Она сама не знала, почему не могла смотреть на пришляка. Когда он появлялся, сердце ее замирало, а горячая кровь пенилась.
Но бывало, он пропадал и не являлся к ним по неделям.
Тогда она запрягала лошадь в таратайку и посылала Филиппа спроведать его.
Филипп чуял, что с сестрой что-то стало неладное, и заботливо исполнял ее приказанья.
* * *
Он пришел в лунную майскую ночь. Шмыгнул, как тень, за сосну и притаился.
Карев сидел на крыльце и, слушая соловьев, совал в лыки горбатый кочатыг
*. Он плел кошель и тоненько завастривал тычинки.
В кустах завозилось, он поднял голову и стал вслушиваться.

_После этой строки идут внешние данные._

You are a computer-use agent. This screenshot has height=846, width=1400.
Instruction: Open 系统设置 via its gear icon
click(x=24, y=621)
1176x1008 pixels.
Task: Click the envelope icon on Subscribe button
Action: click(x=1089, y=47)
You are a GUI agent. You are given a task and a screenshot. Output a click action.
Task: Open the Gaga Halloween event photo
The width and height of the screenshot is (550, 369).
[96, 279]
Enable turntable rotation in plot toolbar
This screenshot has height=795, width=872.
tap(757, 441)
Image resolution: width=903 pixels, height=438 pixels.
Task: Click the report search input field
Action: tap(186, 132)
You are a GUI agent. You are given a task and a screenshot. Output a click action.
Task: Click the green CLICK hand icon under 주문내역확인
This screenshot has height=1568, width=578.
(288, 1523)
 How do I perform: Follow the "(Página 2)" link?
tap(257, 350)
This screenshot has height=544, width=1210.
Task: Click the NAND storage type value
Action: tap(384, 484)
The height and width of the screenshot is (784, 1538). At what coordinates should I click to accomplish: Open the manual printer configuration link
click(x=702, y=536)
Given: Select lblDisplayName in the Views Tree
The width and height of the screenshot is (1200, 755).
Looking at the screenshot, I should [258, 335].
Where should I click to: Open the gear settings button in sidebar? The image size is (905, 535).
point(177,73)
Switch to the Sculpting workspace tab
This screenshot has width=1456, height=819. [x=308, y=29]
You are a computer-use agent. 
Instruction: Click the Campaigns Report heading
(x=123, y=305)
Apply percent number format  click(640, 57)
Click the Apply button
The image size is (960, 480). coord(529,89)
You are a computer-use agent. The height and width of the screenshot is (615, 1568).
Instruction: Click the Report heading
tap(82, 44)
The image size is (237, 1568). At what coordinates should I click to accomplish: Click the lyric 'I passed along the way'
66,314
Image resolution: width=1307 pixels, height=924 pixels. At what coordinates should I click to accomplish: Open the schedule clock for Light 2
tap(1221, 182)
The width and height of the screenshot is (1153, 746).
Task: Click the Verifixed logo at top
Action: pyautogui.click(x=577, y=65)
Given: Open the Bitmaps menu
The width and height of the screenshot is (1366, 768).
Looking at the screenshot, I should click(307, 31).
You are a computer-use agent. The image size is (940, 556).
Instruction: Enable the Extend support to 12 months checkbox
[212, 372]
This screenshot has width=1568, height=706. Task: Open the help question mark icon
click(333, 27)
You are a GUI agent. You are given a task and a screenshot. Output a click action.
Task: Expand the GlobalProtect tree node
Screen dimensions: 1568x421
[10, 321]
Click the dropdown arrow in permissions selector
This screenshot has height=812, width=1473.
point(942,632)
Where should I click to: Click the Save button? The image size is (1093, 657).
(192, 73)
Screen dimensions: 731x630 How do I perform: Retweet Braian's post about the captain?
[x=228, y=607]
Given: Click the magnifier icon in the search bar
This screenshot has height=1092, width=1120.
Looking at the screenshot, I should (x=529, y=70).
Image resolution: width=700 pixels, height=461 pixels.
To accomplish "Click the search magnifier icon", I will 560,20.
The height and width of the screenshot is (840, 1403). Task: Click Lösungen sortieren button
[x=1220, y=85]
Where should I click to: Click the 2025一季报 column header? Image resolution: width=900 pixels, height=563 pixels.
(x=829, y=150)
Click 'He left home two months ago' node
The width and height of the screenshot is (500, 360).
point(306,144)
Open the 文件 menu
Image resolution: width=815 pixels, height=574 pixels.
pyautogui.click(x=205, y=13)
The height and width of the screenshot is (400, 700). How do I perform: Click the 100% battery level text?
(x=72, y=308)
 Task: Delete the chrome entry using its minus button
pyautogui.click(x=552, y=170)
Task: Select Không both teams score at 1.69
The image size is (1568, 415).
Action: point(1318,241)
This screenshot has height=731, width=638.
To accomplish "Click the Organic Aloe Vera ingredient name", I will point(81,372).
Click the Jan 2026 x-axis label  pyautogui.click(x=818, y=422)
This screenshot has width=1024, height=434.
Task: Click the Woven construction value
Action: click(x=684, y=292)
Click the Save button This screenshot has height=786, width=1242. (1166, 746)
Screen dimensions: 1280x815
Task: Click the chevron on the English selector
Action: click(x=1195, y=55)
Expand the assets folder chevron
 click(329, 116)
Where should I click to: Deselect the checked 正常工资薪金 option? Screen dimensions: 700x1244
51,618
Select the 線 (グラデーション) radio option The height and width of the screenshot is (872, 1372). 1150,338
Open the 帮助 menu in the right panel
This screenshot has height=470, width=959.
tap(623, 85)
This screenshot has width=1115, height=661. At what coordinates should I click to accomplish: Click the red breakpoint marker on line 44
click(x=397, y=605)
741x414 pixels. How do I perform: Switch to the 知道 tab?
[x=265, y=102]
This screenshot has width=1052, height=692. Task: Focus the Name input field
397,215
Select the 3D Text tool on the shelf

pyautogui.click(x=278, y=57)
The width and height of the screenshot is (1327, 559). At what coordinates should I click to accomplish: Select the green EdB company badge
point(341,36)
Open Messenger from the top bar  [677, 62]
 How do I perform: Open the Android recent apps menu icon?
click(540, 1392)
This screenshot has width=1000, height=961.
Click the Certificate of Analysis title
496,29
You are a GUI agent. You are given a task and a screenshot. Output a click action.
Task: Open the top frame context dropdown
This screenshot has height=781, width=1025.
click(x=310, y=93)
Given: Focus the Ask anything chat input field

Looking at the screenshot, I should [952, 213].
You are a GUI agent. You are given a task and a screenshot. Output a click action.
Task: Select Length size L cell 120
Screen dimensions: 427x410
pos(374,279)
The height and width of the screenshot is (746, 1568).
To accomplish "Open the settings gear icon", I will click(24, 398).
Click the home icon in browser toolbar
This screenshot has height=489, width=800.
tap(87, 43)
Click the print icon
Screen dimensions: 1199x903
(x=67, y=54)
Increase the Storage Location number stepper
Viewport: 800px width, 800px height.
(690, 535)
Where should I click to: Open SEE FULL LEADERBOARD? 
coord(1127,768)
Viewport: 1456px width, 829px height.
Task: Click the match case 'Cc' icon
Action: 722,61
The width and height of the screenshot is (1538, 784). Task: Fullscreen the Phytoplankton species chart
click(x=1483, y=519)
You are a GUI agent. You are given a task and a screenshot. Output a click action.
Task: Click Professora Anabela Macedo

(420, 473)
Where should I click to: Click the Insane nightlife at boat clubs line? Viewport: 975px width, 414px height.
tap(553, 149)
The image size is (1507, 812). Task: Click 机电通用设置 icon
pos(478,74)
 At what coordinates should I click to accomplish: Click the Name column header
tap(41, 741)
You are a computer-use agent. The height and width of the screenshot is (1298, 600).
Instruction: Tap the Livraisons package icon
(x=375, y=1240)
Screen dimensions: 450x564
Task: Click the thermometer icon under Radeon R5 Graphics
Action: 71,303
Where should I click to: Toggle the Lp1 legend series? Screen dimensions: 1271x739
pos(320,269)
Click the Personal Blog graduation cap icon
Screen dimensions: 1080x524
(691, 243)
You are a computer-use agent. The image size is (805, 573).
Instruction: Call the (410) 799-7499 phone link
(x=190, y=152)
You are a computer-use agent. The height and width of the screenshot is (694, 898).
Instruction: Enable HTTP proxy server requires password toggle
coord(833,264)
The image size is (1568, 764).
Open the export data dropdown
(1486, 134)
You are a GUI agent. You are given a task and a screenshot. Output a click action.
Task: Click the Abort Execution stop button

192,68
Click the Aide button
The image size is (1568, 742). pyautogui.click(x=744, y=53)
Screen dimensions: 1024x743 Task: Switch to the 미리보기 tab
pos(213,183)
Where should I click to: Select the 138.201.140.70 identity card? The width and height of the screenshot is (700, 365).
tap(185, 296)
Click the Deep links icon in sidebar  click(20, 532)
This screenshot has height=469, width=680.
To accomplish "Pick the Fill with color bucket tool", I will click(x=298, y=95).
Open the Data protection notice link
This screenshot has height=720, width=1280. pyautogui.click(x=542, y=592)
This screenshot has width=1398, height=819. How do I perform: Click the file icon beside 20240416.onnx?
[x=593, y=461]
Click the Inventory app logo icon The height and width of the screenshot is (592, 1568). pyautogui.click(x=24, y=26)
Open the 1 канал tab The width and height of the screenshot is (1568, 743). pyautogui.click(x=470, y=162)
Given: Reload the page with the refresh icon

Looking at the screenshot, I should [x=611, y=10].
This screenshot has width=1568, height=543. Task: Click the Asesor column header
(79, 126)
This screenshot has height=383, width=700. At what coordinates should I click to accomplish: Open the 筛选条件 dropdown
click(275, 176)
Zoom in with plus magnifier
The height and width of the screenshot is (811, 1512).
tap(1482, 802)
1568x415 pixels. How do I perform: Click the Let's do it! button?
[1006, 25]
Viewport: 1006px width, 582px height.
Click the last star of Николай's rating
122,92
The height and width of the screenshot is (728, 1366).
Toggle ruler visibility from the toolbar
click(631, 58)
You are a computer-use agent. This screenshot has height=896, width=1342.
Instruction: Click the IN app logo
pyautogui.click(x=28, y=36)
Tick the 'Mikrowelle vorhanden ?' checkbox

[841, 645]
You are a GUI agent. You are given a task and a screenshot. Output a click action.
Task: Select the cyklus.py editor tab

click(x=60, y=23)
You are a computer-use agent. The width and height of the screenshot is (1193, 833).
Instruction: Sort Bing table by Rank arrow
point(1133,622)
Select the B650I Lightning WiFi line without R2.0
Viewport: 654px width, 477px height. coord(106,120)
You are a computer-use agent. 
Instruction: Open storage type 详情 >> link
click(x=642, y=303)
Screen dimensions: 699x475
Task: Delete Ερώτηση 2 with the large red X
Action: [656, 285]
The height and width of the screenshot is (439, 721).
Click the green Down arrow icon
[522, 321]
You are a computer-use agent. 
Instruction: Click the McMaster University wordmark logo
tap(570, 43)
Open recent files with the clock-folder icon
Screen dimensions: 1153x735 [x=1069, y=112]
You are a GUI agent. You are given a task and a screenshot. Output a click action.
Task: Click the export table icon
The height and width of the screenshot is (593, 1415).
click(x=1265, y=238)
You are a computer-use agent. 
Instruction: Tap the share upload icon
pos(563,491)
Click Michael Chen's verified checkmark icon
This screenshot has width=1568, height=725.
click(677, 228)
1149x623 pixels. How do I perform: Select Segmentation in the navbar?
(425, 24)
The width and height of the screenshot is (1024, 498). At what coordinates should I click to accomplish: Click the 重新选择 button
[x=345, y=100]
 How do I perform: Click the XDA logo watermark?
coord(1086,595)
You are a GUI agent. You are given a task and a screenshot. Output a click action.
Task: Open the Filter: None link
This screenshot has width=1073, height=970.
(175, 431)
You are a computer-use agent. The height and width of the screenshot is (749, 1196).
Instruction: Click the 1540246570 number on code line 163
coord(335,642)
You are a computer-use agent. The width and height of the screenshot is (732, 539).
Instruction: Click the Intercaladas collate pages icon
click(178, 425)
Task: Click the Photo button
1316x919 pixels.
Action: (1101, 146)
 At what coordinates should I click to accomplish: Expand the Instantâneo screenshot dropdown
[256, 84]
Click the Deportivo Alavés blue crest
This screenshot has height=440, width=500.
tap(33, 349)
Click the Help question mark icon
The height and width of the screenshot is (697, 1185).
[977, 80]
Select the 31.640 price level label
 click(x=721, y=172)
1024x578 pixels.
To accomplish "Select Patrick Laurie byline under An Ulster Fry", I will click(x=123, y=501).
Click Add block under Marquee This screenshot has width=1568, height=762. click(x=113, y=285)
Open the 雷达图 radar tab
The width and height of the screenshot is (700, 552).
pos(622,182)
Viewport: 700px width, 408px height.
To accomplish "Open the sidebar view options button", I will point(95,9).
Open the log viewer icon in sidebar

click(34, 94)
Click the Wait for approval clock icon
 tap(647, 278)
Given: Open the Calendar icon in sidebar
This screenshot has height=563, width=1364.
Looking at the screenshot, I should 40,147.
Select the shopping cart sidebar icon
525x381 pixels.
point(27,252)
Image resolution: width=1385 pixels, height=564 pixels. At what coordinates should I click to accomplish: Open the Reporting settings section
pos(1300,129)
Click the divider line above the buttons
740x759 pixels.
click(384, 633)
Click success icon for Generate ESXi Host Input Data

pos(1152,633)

В прозрачной тишине ему ясно послышались крадущиеся шаги и сдавленное дыханье.
— Кто там? — крикнул он, откидывая кошель.
— Я… — тихо и кратко было ответом.
— Кто ты?
— Я…
— Я не знаю, кто ты, — смеясь, зашевелил он кудрявые волосы. — А если пришел зачем, так подходи ближе.
Кусты зашумели, и тень прыгнула прямо на освещенное луною крыльцо.
— Чего ж ты таишься?
К крыльцу, ссутулясь, подошел приземистый парень. Лицо его было покрыто веснушками, рыжие волосы клоками висели из-под картуза за уши и над глазами.
— Так, — брызнул он сквозь зубы слюну.
Карев глухо и протяжно рассмеялся. Глаза его горели лунным блеском, а под бородой и усами, как приколотый мак, алели губы.
— Ты бел, как мельник, — сказал отрывисто парень. — Я думал, ты ранен и с губ твоих течет кровь… Ты сегодня не ел калину?
Карев качнул головою:
— Я не сбирал ее прошлый год, а сегодня она только зацветает.
* * *
— Что ж ты здесь делаешь? — обернулся он, доставая кочатыг и опять протыкая в петлю лыко.
— Дорогу караулю…
Карев грустно посмотрел на его бегающие глазки и покачал головою.